Livid with rage at the noise of the janitor’s pounding, Bedeker had shouted at him, “Ape! Get out of here. If I’m to die, at least I’ll die in comfort and peace. Go on, get out of here!”
The janitor surveyed his principal irritation in an apartment house of eighty-three families. “Well, if you do die, Bedeker,” he’d said, “and you go where you’re going—as far as the temperature goes, YOU ain’t gonna be able to tell the difference!”
Now Ethel felt the result of the janitor’s promise. The apartment was stuffy beyond belief. She opened up one of the living room windows and let the cool, fall air ripple over her hot, tired flesh. But she could still hear Walter Bedeker’s running monologue from the bedroom.

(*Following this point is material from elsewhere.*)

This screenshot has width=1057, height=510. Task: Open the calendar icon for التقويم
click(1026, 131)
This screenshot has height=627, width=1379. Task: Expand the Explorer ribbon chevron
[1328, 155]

“It’s a crime for a man to live such a short span of years. An absolute crime,” Bedeker’s muffled voice said.
Ethel went into the tiny kitchen, shut the door and poured herself a cup of coffee.

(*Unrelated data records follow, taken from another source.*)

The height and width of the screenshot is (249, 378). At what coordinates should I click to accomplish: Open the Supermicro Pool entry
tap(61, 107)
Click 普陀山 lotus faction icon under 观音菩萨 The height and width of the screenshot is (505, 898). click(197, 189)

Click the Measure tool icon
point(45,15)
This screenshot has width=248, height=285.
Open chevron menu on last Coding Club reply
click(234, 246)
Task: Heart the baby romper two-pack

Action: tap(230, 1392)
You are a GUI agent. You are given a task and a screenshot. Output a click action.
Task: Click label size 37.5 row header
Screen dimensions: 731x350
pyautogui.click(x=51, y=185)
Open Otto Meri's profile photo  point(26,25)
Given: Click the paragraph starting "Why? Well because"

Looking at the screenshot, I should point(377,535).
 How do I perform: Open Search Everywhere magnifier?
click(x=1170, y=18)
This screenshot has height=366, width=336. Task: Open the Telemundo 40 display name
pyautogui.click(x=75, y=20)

Walter Bedeker sat propped up in bed looking at his reflection in the dresser mirror across the room. “A crime,” he repeated. “What I wouldn’t give! What I wouldn’t give to live a decent number of years. Two hundred. Three hundred.” He heaved a deep sigh and shook his head.
A voice, deep, resonant, with a chuckle in it, said, “Why not five or six hundred?”
Bedeker nodded agreeably. “Why not? Or a thousand. What a miserable thing to contemplate. A handful of years, then an eternity in a casket down under the ground. The dark, cold ground!”
“With worms yet,” the voice answered him.
“Of course, with worms,” Bedeker said. Then his eyes grew wide as suddenly across the room, materializing rather rapidly in the bedroom chair, he saw a large, fat man in a dark suit. Bedeker gulped, gaped, blinked his eyes and then just stared.
The gentleman smiled and nodded. “I subscribe to your views wholly, Mr. Bedeker,” he said. “I mean wholly.”
Bedeker continued to stare at him and said, “I’m delighted. And who might you be?”
“Cadwallader’s my name,” the gentleman answered. “At least I’m using it this month. It has a nice feeling on the tongue.”
Bedeker surreptitiously looked around the room, checking the door, the window, then took a quick look under the bed. Then he looked at the man accusingly. “How did you get in?”
“Oh, I’ve never been gone,” Cadwallader said. “I’ve been here for some time.” Then he leaned forward in the manner of a man about to start his business. “I’ll be brief, Mr. Bedeker,” he said. “You look like a man with a nose for a bargain. I’d like to make a proposition to you. We each have something the other wants, and that seems a relatively solid basis for a bargain.”
Bedeker’s voice was coolly appraising. “Do we? What in the world do you have that I could possibly want?”
The fat man smiled and lit a cigarette, then he sat back comfortably. “Oh, many things, Mr. Bedeker,” he said. “You’d be surprised. Many things. Varied and delightful.”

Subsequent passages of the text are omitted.